HOLISMOKES. VII. Time-delay measurement of strongly lensed SNe Ia using machine learning

We present two machine learning approaches to measure time delays in LSNe Ia, namely, a fully connected neural network (FCNN) with two hidden layers and a Random Forest (RF; Breiman 2001). For the training of the FCNN and the RF, we simulate mock LSNe Ia from theoretical SN Ia models (Nomoto et al. 1984; Sim et al. 2010; Pakmor et al. 2012; Seitenzahl et al. 2013), where synthetic observables have been calculated using ARTIS (Kromer & Sim 2009).

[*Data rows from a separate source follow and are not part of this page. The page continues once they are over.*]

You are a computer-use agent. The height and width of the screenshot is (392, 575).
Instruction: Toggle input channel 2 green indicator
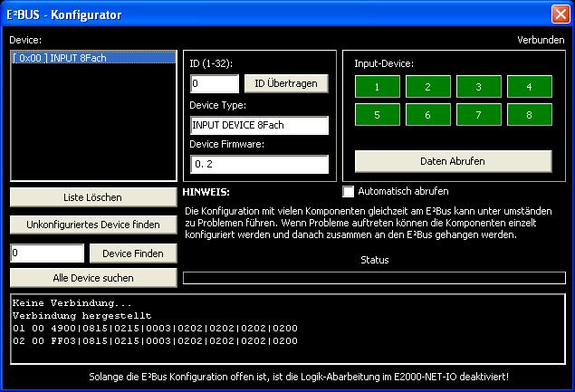click(x=428, y=87)
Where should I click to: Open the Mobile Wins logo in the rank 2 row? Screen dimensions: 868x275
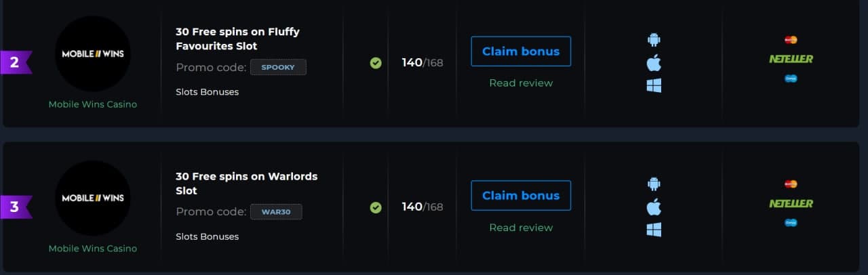(93, 54)
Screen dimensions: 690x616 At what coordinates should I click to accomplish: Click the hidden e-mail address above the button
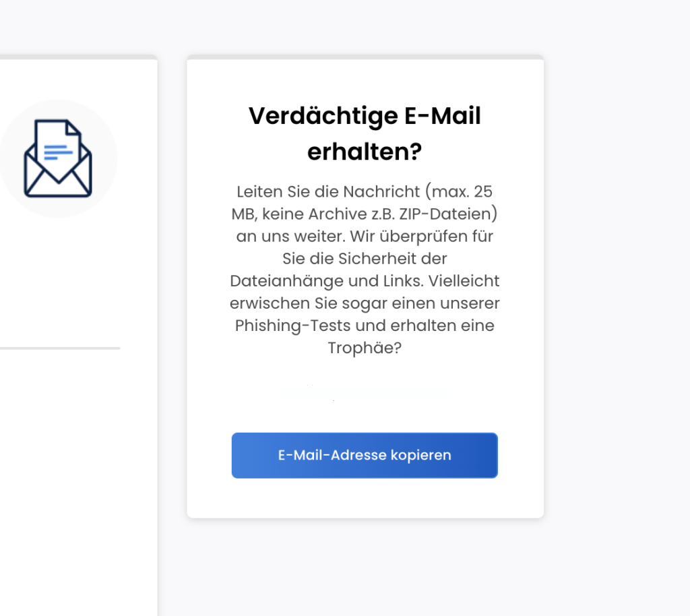(365, 392)
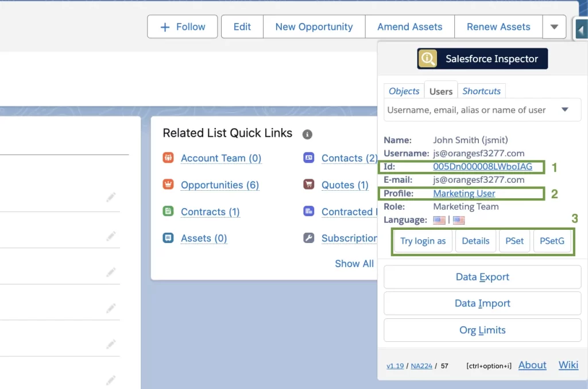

Further, we include observational noise (LSST Science Collaboration 2009) and microlensing (Yahalomi et al. 2017; Goldstein et al. 2018; Foxley-Marrable et al. 2018; Huber et al. 2019; Pierel & Rodney 2019; Huber et al. 2020) using GERLUMPH (Vernardos et al. 2015) in our SN Ia light curves.

We test the generalizability of the machine learning models, by using a final test set based on empirical LSN Ia light curves from the SNEMO15 model (Saunders et al. 2018) not used in the training process, and we find that only the RF provides low enough bias to achieve precision cosmology, which is therefore preferred to our FCNN approach for applications to real systems.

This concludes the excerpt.